Книга У войны не женское лицо, страница 34. Автор книги Светлана Алексиевич

Разделитель для чтения книг в онлайн библиотеке

Онлайн книга «У войны не женское лицо»

Cтраница 34

Война меняла их. Война формировала, потому что застала в возрасте складывания характера, взгляда на жизнь. Война заставляла их многое увидеть, многое из того, что лучше бы человеку вообще не видеть, тем более женщине. Война заставляла о многом подумать. О добре и зле, например. О жизни и смерти. О тех вопросах, на которые человек научается отвечать в какой-то мере, прожив жизнь. А они только начинали жить. И уже должны были отвечать на эти вопросы…

Ольга Васильевна вспоминает:

— Мы заняли какую-то деревню, и там был оставлен немецкий госпиталь. Первое, что я увидела: во дворе вырыта большая яма, и часть больных лежит расстрелянная — перед уходом немцы сами расстреляли своих раненых. Только одна палата осталась, до этих, видно, не дошли, не успели, а может, потому их бросили, что они все были без ног.

....

Изучение материала |
A - Переведите на английский язык предложение из фрагмента книги «У войны не женское лицо»: «Война формировала, потому что застала в возрасте складывания характера, взгляда на жизнь.»
B - Что, по воспоминаниям Ольги Васильевны во фрагменте книги «У войны не женское лицо», немцы сделали со своими ранеными перед уходом?

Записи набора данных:
....

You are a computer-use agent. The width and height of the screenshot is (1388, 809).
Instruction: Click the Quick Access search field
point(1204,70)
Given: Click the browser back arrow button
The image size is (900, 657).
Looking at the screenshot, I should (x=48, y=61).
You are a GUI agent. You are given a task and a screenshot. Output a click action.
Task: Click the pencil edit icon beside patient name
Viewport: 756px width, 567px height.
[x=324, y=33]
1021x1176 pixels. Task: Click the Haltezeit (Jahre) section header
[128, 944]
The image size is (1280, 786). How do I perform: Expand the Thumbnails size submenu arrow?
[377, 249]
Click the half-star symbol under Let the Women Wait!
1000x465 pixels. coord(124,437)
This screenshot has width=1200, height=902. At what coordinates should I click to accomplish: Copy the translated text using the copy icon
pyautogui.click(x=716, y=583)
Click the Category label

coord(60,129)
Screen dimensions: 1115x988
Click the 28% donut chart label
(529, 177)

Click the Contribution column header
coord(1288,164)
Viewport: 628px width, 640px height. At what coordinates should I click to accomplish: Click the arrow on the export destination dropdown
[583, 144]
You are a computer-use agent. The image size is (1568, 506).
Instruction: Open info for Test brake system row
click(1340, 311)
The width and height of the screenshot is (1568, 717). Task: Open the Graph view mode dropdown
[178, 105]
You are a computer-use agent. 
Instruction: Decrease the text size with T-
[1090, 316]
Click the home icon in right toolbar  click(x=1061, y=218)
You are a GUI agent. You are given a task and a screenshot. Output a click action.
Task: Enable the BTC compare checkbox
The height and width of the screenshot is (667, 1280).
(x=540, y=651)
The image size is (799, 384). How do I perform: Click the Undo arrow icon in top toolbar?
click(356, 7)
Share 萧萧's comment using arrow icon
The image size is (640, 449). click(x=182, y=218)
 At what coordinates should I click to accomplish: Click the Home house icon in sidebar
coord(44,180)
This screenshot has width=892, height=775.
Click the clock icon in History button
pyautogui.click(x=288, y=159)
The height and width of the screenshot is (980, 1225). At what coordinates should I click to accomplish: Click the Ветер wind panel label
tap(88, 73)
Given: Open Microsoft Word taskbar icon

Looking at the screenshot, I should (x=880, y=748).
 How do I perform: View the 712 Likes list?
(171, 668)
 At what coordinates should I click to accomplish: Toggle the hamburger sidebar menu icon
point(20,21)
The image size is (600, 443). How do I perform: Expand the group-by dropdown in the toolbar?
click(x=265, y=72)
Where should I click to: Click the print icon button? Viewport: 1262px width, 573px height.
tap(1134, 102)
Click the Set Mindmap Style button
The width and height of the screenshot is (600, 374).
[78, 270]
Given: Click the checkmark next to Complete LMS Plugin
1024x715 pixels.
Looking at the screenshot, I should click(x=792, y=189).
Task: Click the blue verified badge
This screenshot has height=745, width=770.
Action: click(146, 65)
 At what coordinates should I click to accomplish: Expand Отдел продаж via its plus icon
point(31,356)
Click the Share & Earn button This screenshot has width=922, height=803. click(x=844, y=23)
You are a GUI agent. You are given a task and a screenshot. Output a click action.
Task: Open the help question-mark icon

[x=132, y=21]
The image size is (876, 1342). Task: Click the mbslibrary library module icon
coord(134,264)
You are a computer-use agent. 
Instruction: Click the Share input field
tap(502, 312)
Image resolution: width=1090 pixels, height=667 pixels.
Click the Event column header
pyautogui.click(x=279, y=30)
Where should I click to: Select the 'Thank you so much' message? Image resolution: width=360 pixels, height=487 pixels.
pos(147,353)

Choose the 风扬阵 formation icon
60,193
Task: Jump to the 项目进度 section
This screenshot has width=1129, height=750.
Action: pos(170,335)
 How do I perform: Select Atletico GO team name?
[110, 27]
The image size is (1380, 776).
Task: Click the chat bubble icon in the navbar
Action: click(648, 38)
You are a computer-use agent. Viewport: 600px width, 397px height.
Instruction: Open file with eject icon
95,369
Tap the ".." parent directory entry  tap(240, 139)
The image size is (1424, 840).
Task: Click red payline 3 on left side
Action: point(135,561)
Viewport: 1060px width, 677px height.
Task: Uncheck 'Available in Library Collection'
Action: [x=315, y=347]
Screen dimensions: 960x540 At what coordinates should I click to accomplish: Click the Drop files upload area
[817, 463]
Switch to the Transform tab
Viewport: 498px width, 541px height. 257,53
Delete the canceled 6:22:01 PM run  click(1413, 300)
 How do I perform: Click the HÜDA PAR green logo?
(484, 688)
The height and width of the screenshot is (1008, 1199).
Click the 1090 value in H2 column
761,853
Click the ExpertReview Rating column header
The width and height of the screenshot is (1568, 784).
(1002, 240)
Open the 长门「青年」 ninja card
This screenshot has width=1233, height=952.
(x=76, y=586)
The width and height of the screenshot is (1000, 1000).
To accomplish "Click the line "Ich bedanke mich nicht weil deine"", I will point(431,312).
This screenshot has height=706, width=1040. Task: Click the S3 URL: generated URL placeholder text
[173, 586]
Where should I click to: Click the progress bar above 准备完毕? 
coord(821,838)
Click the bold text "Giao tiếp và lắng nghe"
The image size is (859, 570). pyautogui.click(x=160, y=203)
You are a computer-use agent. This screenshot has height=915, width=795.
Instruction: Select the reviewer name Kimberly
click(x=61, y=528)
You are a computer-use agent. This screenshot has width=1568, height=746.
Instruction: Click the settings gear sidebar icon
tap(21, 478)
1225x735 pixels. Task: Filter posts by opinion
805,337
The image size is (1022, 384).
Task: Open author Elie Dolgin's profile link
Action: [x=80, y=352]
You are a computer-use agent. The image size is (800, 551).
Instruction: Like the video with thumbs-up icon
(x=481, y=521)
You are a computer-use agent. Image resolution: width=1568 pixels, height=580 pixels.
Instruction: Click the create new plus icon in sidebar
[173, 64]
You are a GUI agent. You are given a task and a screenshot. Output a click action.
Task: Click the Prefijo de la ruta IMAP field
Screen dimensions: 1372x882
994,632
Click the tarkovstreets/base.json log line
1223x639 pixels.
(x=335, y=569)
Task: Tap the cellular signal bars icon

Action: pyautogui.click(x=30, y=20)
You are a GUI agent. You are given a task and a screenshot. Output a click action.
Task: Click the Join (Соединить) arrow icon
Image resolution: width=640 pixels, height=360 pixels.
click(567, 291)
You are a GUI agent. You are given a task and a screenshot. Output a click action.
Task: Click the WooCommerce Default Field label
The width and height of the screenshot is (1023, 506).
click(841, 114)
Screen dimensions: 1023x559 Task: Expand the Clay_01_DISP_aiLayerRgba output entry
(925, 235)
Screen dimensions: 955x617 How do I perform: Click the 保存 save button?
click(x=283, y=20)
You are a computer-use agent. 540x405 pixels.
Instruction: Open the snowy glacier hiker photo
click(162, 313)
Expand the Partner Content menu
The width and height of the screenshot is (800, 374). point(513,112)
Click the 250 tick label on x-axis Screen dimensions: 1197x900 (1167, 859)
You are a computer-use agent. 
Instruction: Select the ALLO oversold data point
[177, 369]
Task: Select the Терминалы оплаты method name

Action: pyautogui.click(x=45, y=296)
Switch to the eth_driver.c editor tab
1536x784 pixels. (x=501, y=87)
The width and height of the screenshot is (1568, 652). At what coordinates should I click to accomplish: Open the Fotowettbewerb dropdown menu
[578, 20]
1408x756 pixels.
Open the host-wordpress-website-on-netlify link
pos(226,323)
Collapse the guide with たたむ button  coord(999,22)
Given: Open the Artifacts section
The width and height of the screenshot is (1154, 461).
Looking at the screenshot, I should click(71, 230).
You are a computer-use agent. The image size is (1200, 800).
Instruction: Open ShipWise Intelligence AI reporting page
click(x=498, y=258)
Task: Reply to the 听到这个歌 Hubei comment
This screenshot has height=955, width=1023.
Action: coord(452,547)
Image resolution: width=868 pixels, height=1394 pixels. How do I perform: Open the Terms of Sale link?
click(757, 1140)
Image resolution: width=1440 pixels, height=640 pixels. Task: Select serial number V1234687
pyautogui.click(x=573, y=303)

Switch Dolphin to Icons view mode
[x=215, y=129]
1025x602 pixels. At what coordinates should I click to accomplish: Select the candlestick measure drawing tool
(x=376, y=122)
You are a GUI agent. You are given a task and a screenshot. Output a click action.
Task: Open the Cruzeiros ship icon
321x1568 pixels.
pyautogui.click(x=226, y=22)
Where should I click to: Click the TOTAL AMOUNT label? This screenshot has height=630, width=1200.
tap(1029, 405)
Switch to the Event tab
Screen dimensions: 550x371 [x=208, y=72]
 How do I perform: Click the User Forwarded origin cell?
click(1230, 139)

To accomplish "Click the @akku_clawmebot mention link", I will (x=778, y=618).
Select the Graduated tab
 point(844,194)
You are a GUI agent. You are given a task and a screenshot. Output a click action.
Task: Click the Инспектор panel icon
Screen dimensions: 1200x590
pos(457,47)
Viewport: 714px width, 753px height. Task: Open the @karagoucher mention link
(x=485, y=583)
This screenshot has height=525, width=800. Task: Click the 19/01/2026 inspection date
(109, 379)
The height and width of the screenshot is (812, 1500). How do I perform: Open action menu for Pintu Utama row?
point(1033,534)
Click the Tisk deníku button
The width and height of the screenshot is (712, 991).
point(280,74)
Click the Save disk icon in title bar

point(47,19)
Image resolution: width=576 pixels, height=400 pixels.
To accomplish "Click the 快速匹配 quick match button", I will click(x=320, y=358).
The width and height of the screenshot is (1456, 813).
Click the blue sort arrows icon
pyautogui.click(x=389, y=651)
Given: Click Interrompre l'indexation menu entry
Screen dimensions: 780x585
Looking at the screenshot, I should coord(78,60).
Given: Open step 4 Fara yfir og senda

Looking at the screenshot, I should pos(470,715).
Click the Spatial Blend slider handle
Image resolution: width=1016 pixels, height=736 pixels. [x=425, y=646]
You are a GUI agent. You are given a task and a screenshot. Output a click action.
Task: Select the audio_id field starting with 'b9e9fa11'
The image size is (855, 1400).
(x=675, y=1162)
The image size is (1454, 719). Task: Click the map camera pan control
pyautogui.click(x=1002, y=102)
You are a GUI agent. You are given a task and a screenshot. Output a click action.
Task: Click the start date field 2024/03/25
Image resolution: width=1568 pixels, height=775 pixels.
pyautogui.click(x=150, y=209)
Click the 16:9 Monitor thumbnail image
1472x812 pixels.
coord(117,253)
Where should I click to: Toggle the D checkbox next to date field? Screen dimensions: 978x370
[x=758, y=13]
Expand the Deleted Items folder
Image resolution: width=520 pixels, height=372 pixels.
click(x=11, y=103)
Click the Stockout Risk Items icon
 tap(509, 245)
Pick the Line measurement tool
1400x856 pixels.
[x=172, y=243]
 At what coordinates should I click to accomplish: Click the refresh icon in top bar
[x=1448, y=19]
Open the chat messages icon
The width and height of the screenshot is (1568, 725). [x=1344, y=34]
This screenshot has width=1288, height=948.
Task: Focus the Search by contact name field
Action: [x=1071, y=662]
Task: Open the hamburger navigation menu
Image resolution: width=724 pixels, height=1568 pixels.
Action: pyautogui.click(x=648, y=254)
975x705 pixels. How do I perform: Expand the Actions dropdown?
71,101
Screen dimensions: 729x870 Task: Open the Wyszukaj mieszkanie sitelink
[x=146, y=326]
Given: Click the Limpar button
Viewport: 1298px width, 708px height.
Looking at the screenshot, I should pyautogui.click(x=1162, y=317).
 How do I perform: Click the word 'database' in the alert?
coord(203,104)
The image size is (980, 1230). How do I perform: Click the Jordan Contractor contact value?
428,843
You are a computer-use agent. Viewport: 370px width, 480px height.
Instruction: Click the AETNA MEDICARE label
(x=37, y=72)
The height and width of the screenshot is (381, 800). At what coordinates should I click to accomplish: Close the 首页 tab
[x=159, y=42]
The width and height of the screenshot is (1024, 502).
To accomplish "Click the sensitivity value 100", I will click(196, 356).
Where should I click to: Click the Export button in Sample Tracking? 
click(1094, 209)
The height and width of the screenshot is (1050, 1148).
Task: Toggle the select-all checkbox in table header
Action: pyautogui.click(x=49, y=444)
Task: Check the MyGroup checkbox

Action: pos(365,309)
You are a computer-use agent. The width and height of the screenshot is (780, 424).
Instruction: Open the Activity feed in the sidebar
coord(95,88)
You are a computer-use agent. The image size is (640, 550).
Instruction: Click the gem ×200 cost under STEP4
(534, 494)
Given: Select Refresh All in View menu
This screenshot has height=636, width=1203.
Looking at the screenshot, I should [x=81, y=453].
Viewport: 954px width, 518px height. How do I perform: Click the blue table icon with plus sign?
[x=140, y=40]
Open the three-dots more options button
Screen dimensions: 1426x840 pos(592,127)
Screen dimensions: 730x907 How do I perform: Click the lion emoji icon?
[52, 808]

....

Ответы по заданиям |
A - The war shaped them, because it caught them at the age when character and outlook on life are formed.

B - Перед уходом немцы сами расстреляли своих раненых.